“O
Sonho do Celta” é um dos meus livros. Andou anos nas minhas estantes, a acumular
pó – porque sou compulsiva, já disse, a comprar livros, como sou a lê-los.
Quando, finalmente, o abri, consumiu-me. Não conseguia e não queria parar.
Não
lamento nada na minha vida, tão banal, excepto a flagrante inviabilidade de poder sentar-me uma tarde à conversa com os meus desconhecidos de eleição.
Vargas seria um deles, e Jorge Bergoglio também. Pesam-me as suas mortes. Devia
haver um limite para quantos desses vultos quasenossos podemos perder no mesmo
ano, também já disse; mas a Morte é astuta e caprichosa, e alheia ao meu
desgosto primário.
De
Bergoglio despedi-me no Domingo de Páscoa, quando, por acaso e pela televisão o
vi assomar à varanda na belíssima Praça de São Pedro, tão frágil, tão
desfigurado, e tive a certeza de que seria a última vez. Acontece-me às vezes: sei, e faço apostas com o destino, uma parvoíce.
Há
uma parte de mim que insiste em ver sinais onde apenas existem acasos.
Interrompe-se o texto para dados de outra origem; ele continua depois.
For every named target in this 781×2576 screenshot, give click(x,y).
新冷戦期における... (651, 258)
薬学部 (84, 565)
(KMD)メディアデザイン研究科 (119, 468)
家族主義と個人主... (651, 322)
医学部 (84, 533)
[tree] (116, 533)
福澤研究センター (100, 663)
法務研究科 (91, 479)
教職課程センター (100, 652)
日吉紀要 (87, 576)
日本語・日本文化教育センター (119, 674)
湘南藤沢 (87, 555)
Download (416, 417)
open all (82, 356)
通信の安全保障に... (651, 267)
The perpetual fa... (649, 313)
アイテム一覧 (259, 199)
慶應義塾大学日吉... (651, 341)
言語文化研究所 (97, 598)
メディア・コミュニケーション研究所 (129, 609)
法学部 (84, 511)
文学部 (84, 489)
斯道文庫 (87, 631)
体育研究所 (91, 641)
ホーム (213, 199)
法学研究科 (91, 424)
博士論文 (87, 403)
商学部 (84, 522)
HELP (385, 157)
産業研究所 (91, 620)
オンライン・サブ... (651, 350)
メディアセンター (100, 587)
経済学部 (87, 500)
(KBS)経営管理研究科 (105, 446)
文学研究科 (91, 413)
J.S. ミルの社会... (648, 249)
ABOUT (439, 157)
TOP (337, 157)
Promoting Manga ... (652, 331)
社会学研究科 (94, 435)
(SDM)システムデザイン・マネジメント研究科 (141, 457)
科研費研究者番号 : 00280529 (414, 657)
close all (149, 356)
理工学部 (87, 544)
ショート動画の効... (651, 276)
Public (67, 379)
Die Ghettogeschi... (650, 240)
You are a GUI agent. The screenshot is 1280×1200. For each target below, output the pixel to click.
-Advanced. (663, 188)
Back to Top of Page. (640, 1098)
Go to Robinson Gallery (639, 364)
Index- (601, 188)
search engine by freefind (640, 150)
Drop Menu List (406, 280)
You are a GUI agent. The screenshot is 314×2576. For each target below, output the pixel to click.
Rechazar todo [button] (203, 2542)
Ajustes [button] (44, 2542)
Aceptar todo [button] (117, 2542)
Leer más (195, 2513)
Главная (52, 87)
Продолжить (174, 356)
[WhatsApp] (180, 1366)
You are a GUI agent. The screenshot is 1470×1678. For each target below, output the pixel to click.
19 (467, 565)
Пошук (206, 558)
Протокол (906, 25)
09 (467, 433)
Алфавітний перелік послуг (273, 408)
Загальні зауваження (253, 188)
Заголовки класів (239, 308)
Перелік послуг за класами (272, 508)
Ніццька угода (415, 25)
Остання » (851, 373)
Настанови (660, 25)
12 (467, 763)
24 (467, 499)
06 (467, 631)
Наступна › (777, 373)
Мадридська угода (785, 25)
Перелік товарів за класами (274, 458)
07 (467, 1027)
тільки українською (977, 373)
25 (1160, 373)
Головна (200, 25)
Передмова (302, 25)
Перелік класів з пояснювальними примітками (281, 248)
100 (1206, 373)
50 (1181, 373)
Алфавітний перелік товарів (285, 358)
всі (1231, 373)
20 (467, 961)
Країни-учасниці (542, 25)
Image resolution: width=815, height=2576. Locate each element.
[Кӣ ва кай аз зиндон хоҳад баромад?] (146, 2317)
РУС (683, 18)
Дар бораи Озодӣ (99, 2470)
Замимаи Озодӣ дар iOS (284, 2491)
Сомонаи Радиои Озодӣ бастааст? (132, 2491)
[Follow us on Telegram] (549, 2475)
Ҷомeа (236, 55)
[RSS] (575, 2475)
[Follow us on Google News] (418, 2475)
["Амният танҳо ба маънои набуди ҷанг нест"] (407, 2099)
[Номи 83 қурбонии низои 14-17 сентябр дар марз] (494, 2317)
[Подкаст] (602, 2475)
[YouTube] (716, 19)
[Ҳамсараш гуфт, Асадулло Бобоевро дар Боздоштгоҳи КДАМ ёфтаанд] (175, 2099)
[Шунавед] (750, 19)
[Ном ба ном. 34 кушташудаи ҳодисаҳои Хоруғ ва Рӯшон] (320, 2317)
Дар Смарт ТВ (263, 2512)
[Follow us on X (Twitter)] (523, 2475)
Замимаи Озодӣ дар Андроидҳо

Voltei a
esbarrar numa exposição de Dali, desta vez em Cáceres: não sei se o persigo
inconscientemente, ou se ele me persegue a mim, lá do fundo do Inferno de Dante,
que foi o que me mostrou agora: a Divina Comédia em cem ilustrações febris,
alquímicas – como é que se faz aquilo? Já tinha visto, e foi como se nunca. É uma forma sublime de loucura, um exorcismo, tentar o abismo sem remorsos.